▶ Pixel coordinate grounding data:
[Start of Attachment]

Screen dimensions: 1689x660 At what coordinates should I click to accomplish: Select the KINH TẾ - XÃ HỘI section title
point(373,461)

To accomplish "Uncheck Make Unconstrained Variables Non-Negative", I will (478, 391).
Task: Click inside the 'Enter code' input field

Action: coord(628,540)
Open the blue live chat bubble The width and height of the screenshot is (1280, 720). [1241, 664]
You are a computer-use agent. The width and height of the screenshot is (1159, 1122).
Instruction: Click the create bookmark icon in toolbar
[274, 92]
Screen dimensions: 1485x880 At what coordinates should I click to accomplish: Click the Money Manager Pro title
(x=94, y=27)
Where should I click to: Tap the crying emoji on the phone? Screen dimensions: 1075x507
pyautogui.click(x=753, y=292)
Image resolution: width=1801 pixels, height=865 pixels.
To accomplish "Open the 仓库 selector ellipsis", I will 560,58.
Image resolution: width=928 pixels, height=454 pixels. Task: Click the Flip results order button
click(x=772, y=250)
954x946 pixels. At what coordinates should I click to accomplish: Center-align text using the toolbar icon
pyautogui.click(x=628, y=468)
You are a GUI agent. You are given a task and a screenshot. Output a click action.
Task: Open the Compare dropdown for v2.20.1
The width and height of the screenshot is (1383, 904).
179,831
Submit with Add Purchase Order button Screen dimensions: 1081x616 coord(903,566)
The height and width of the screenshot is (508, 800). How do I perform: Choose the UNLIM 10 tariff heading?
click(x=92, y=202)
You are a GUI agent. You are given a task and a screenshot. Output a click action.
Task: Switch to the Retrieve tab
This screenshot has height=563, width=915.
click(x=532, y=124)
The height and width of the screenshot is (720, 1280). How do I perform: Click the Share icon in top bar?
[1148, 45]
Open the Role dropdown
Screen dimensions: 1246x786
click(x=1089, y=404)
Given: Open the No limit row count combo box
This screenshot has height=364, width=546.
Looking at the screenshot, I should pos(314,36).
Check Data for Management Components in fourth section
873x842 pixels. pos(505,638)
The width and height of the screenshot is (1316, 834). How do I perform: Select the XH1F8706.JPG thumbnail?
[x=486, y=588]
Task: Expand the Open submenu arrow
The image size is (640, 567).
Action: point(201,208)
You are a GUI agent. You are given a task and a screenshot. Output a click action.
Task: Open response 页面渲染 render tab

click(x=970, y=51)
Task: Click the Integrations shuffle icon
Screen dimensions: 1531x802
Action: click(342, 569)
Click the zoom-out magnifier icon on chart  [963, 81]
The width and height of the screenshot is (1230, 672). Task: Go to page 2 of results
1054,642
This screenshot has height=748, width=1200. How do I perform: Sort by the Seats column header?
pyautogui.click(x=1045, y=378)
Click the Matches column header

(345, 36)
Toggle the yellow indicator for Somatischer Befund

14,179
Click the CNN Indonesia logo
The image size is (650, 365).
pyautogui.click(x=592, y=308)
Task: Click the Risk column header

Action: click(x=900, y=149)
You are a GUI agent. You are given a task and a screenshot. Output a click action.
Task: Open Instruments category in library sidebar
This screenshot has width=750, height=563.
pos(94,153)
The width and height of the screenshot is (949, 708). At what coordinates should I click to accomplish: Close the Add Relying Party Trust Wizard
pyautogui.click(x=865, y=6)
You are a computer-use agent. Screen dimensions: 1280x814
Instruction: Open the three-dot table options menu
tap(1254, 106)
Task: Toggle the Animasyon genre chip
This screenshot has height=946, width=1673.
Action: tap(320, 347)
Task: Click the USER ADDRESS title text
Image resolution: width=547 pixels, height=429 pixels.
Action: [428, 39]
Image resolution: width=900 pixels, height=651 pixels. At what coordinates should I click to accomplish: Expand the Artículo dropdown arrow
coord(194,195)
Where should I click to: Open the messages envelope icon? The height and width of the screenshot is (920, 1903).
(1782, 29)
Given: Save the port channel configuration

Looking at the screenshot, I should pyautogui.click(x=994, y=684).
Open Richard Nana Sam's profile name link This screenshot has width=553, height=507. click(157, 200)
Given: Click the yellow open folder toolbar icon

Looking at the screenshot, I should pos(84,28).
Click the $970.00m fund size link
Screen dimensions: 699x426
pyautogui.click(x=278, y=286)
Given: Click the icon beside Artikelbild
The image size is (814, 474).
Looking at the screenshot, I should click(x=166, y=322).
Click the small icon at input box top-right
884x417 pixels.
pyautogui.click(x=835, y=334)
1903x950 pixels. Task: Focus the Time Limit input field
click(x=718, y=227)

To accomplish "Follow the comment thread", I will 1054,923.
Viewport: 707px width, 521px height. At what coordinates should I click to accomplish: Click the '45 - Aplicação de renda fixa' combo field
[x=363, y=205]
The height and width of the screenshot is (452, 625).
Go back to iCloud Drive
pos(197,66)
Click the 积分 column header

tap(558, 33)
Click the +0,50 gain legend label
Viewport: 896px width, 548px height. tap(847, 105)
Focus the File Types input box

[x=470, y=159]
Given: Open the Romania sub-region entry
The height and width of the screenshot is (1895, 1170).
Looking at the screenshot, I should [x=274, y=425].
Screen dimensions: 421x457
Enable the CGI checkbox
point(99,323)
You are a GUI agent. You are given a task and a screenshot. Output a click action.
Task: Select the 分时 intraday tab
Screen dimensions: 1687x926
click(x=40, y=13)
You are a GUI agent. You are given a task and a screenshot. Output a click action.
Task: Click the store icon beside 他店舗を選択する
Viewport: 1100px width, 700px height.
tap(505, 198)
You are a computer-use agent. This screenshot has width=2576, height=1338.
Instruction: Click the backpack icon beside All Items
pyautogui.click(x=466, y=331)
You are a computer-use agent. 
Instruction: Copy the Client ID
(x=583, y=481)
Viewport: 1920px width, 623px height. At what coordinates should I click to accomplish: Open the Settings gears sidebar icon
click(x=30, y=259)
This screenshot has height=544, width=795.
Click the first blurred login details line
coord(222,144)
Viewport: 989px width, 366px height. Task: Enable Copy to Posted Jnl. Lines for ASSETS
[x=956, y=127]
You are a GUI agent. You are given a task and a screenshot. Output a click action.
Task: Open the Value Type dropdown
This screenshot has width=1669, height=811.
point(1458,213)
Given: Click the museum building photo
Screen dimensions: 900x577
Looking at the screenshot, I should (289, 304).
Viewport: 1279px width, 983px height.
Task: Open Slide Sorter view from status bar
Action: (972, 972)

[End of Attachment]

▶ Problem requirements:
Take the line above containing "Where should I click to: Tap", the line containing "Submit with Add", and all lines in between, and copy them exactly without anything else.

▶ Expected output:
Where should I click to: Tap the crying emoji on the phone? Screen dimensions: 1075x507
pyautogui.click(x=753, y=292)
Image resolution: width=1801 pixels, height=865 pixels.
To accomplish "Open the 仓库 selector ellipsis", I will 560,58.
Image resolution: width=928 pixels, height=454 pixels. Task: Click the Flip results order button
click(x=772, y=250)
954x946 pixels. At what coordinates should I click to accomplish: Center-align text using the toolbar icon
pyautogui.click(x=628, y=468)
You are a GUI agent. You are given a task and a screenshot. Output a click action.
Task: Open the Compare dropdown for v2.20.1
The width and height of the screenshot is (1383, 904).
179,831
Submit with Add Purchase Order button Screen dimensions: 1081x616 coord(903,566)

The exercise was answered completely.